WRITTEN EXERCISE —
Output these lines as a numbered list, leaving out any blank lines: start at the line containing "How do I perform: Select" and stop after the line containing "[x=188, y=327]". Leave the pictures out of your answer.

PROVIDED DATA —
________

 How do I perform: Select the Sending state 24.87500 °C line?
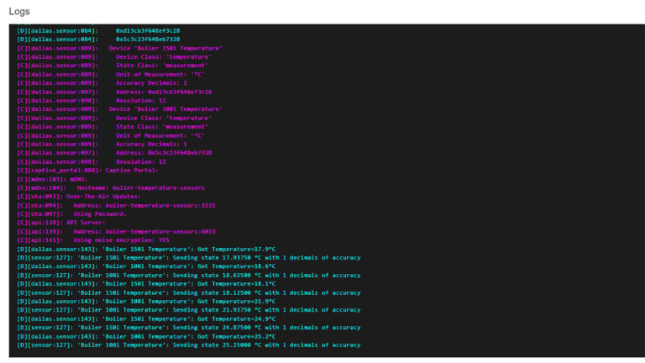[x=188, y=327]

________

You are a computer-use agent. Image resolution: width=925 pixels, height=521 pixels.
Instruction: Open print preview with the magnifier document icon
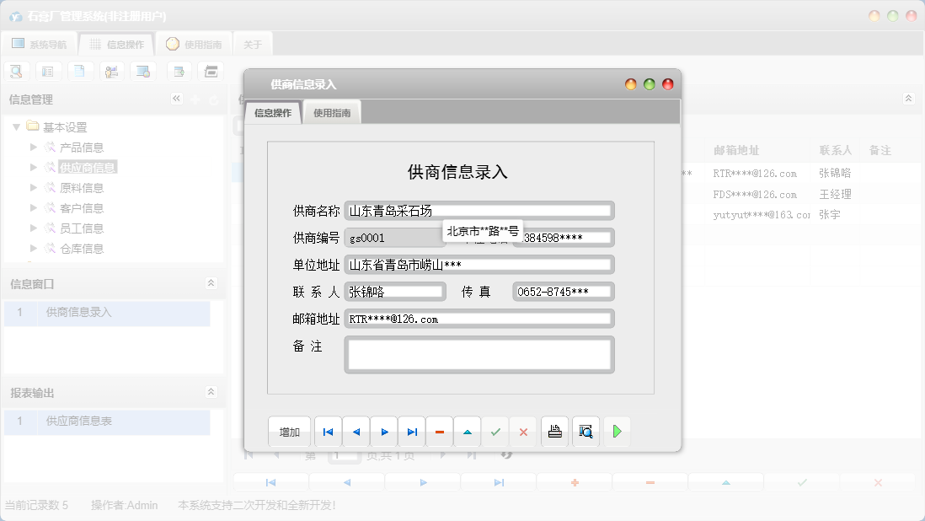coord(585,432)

________

ANSWER FOR THE TASK —
1.  How do I perform: Select the Sending state 24.87500 °C line?
2. [x=188, y=327]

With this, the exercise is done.